The Collab team’s portfolio companies ink something that the firm calls a SPACE deal, which stands for shared profit agreement with a collaborative endorsement. Because many of Collab’s investors, to date, are high-net-worth individuals coming from the worlds of sports and entertainment, who may not have as much familiarity with the concept of venture capital investing, these collaborative endorsement agreements bridge the gap between an equity deal and a more typical endorsement contract that these athletes, entertainers or even many corporate executives might not be familiar with, according to Givens.
While the firm is heading toward a $50 million hard target, it’s launching with a more modest $2 million capital commitment (roughly the same initial amount that Andreessen Horowitz raised internally for its donor-advised nonprofit fund targeting underserved founders).
Like every other initiative planned for 2020, Collab Capital’s fundraising faltered as the COVID-19 pandemic spread across the world. “We lost several [limited partners] that first weekend when the stock market crashed,” said Givens. “Other LPs came back and said we need to wait until Q3 and Q4.”
Many of the young firm’s early investors come from the entertainment community and had to put their commitments on hold thanks to shortened or canceled seasons and the loss of touring revenues.
Still, Collab has managed to move ahead, and has committed its first capital to a new investment, the consumer-focused rain hat company, Hairbrella.
And the spotlight that George Floyd’s murder has put on racial injustice in the U.S. has proven to be a spark for change across America’s social and economic landscape.
“The murder of George Floyd has turned the spotlight on [racial injustice] a little brighter,” said Dawkins. “[But] this is not the first time that you have seen a Black man or Black woman abused or murdered by police…What happens in the industry isn’t going to change by having a Black male get killed on the street.”
The industry needs to change by investing in more Black entrepreneurs and venture capitalists, and as the industry changes, the access to that engine of wealth creation can have huge implications for disenfranchised communities, the Collab Capital co-founders said.
“If you want to make a difference this is how you make a difference,” said Givens. “[And] because of the way the system has worked you may need to change the rules a little bit.”
Arguably, the system hasn’t worked in the way it was intended.
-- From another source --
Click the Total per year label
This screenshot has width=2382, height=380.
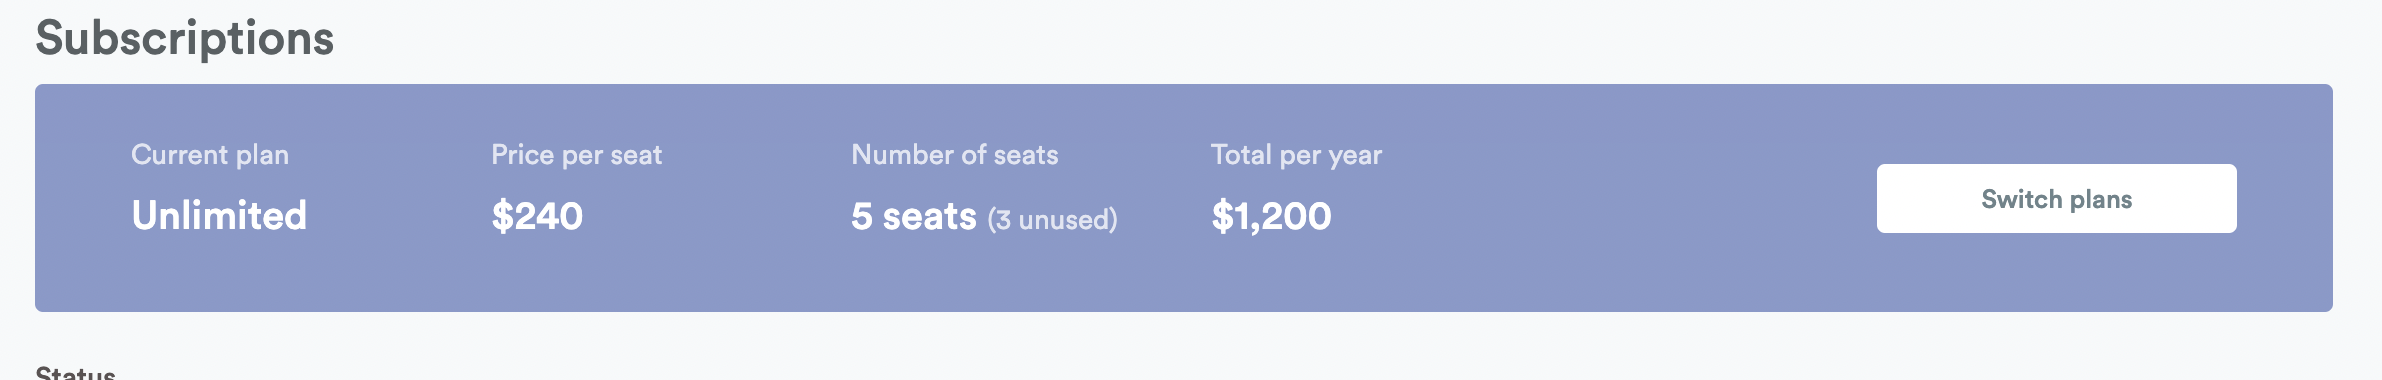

Givens pointed to fundraising meetings from his days as an entrepreneur where he spent the first 20 minutes assuring investors that he — an engineering graduate from Georgia Institute of Technology (one of the nation’s best research universities) — had actually built the technology he was pitching.
Collab Capital isn’t the first fund founded by Black entrepreneurs to try to tap into the depth of capital, technological talent pool and startup ecosystem that exists in Atlanta. Last year, Clifford Harris Jr. (better known as T.I.) and partner Jason Geter launched Tech Cypha, which wanted to take the syndicate model for investing and form a quasi-institutional vehicle around it. The firm’s first (and only?) deal was in the Los Angeles and Atlanta-affiliated startup, Culture Genesis.
For Givens, the example of Tech Cypha is indicative of the challenges and opportunities that lie ahead for investors. “There are a lot of people that recognize that tech is a way to build wealth in our community,” he said. “[But] you need so much money… You need to make 15 investments, not one.”
Collab’s initiative is also tapping into some of the geographic discrepancies that have limited the tech industry’s growth and now present still another opportunity for savvy investors.
“If you’re in Hollywood you see Hollywood problems. If you live in the Valley you’re seeing solutions to Valley problems. What was missed in the last couple of decades is that a lot of innovators have been grossly overlooked because investors did not see the talent in other geographies,” said Dawkins.